Australia – Since Honey bees population are vanishing massively, researchers from the Global Initiative for Honeybee Health found a technological way to understand why this is happening. Researchers created a system that comes as a microscopic sensor that is attached to the bee in order to track its journey and find some answers.

The pollinators’ numbers are decreasing more and more over time, this declining phenomenon has been named “colony collapse disorder” a pollinator is the biotic agent that moves pollen from the male anthers of a flower to the female stigma of a flower to accomplish fertilization of the female gametes in the ovule of the flower by the male gametes from the pollen grain, thus honey bees may become extinct if scientist don’t figure out what’s going on.

Honey bees are a major pollinator of flowers and crops, up to one third of the food we eat relies on pollination.
Honey bees are a major pollinator of flowers and crops, up to one third of the food we eat relies on pollination. Credit: CSIRO

According to the Natural Defense Resource Council, almost one-third of all honeybee colonies in the United States have vanished.

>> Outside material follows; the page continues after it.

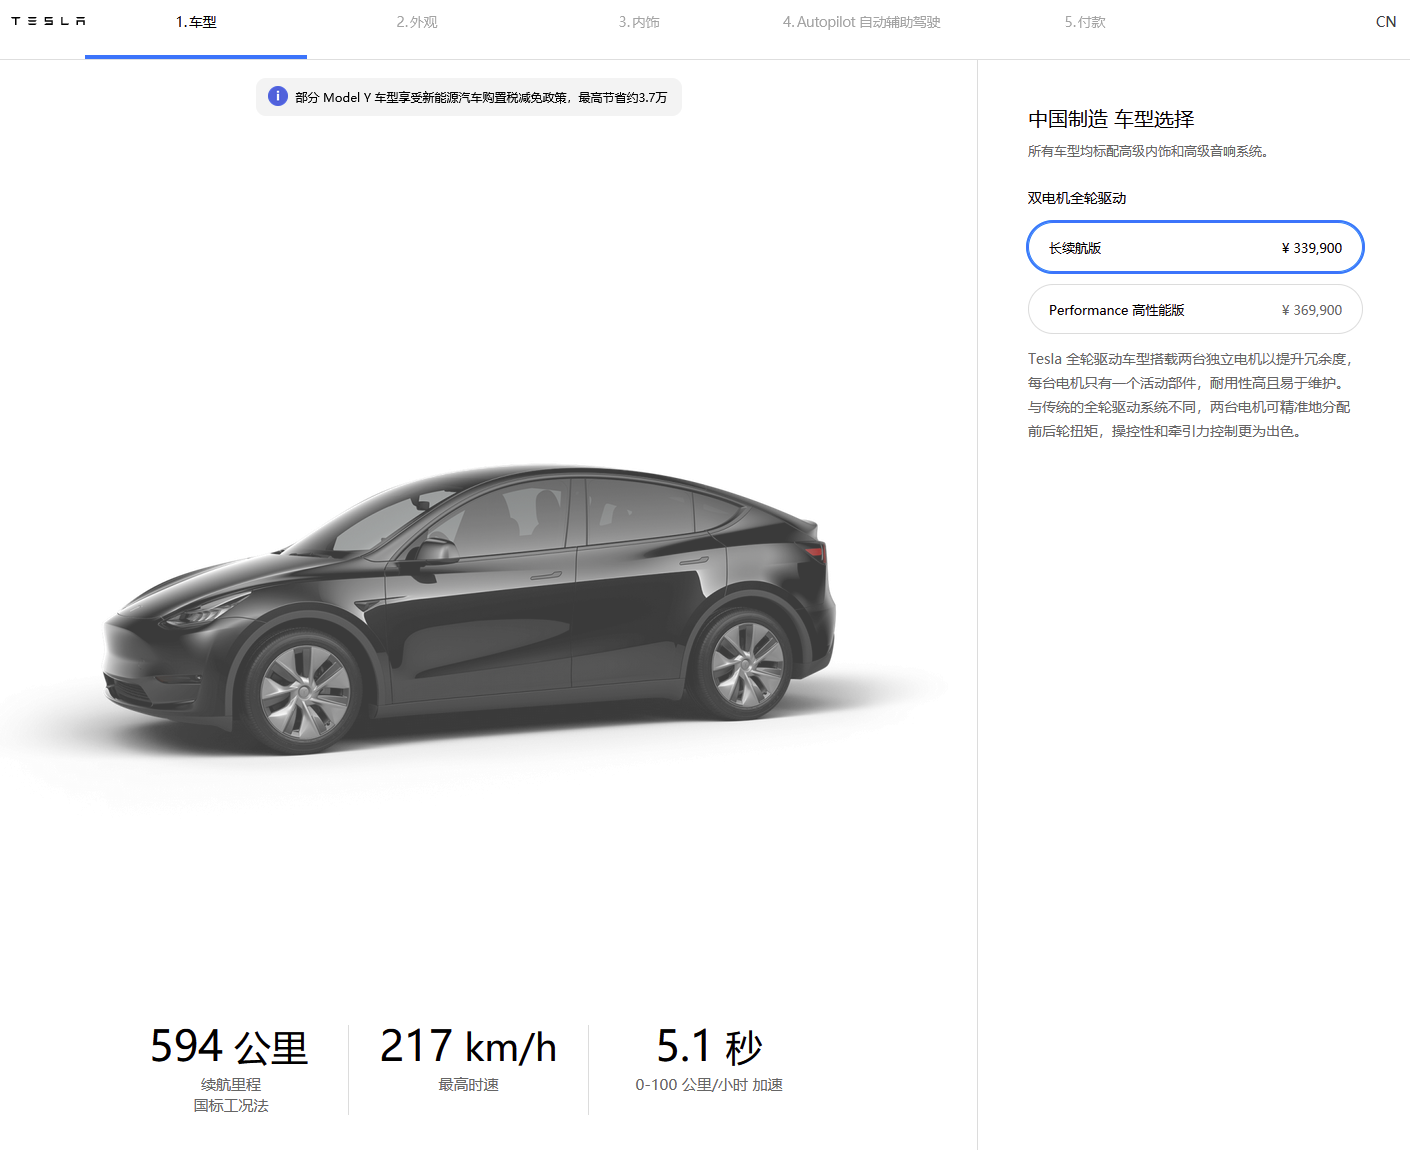
Task: Switch to the 2.外观 tab
Action: click(x=417, y=22)
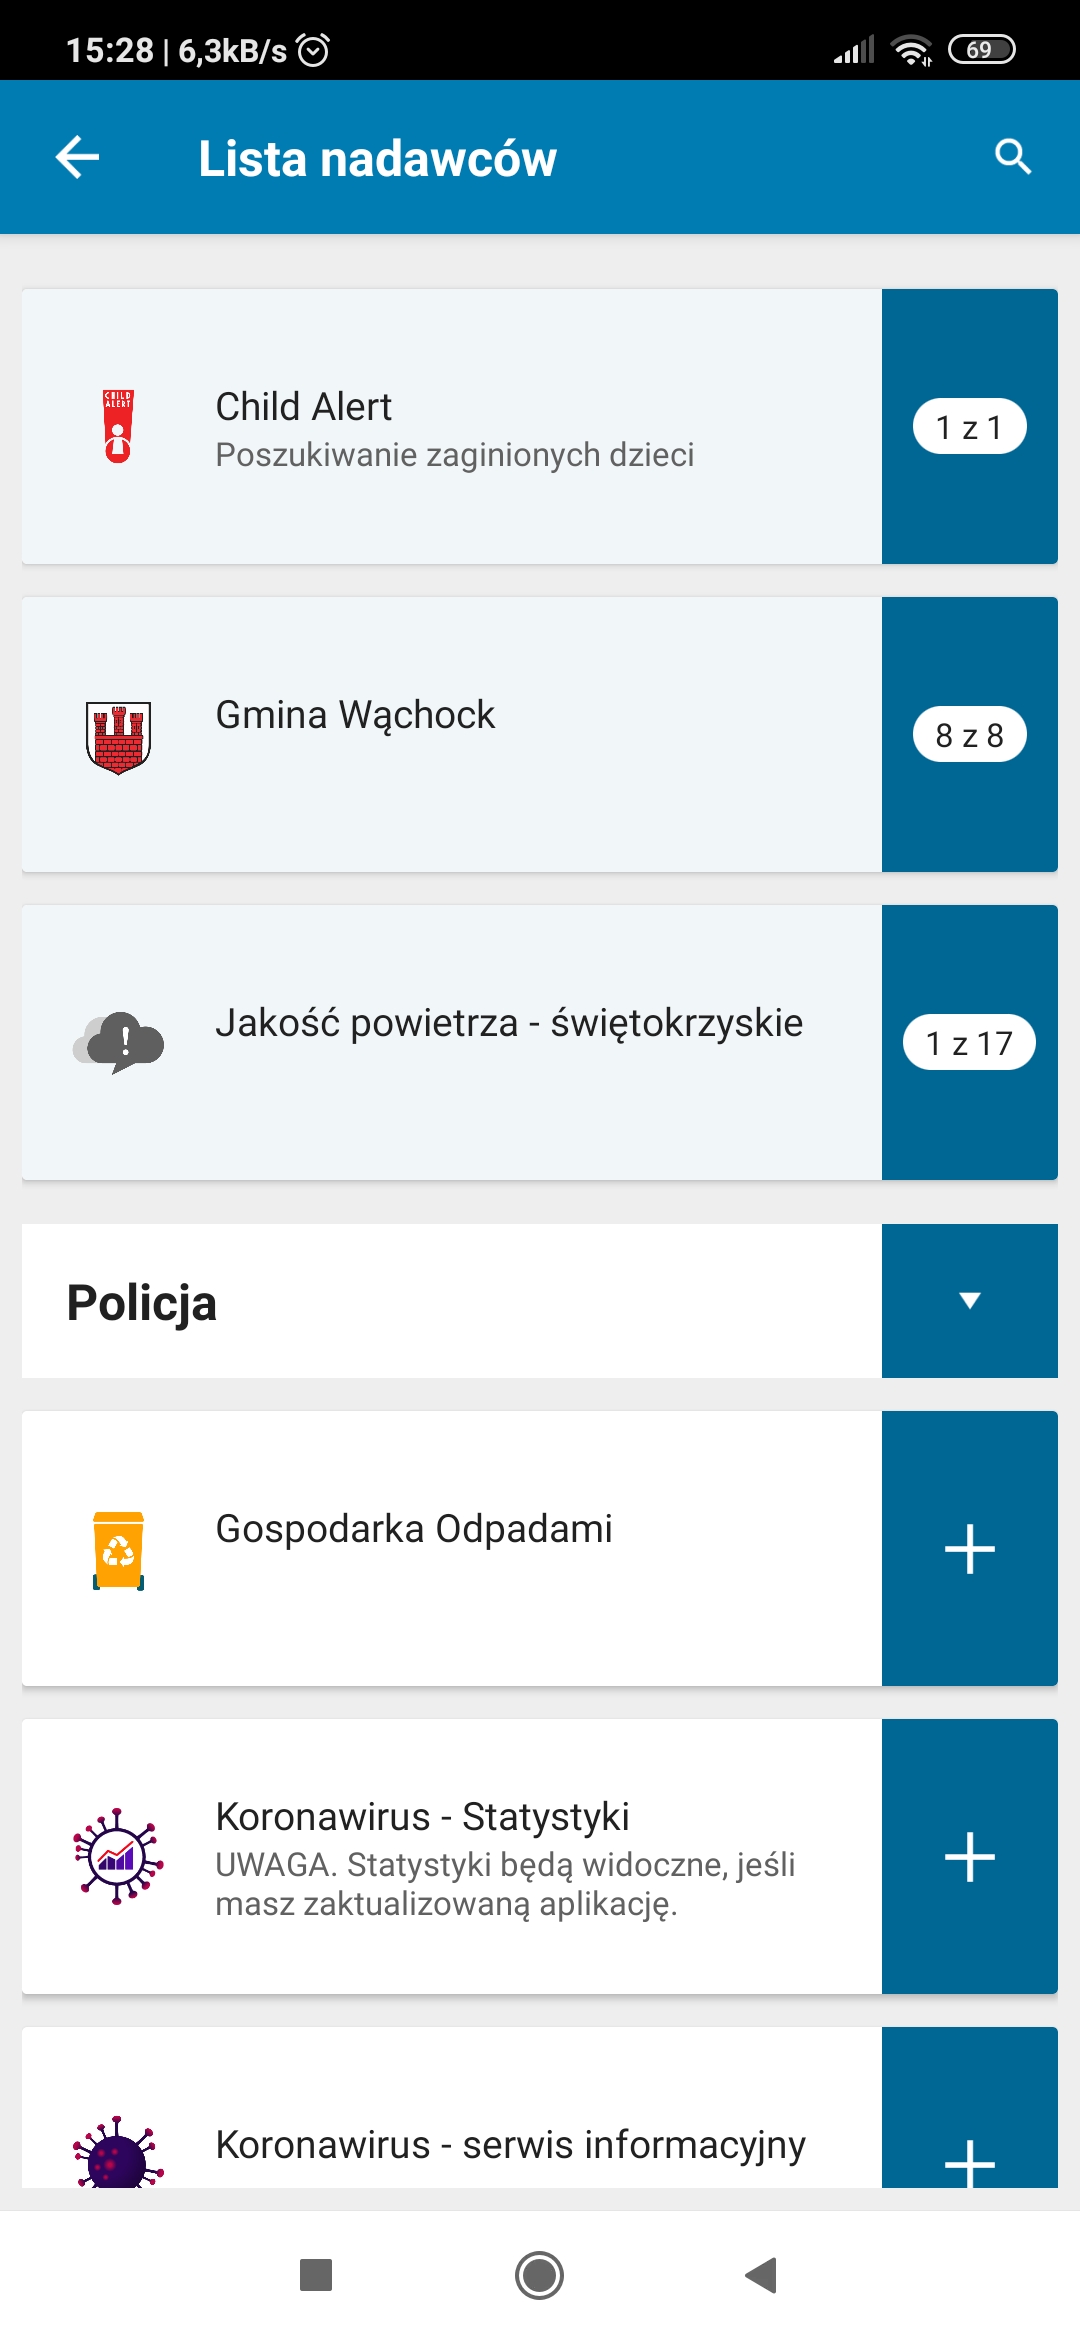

How do micro-sensors work?

The micro-sensors are attached to all the honey bees and hives in particular, so investigators know how often and how long they’re foraging, whether they’re feeding or collecting pollen and also what they’re doing in the hives. The high-tech backpacks weigh less than the honey bees (5.4 milligrams) and they are placed on their backside. The microscopic sensor doesn’t mess up the stability and well-being of the European insect.

The Sydney Morning Herald stated 15,000 honeybees in Australia and Brazil have been given these devices. Furthermore, the data collected with the microsensors will be for free access to the public by the Commonwealth Scientific and Industrial Research Organisation (CSIRO).

“The tiny technology allows researchers to analyze the effects of stress factors including disease, pesticides, air pollution, water contamination, diet and extreme weather on the movements of bees and their ability to pollinate. We’re also investigating what key factors, or combination of factors, lead to bee deaths en masse.” said Dr.Paulo de Souza, lead author of the study.

In his audio you can hear Dr Stephen Quarrell about benefiting from technology.

So far, researchers believe this sudden death of the honey bees may be accredited to climatic radical changes and also pesticides. Hopefully, the innovate system will give some answers about the unexpected and uncommonly phenomenon that is destroying honey bees population.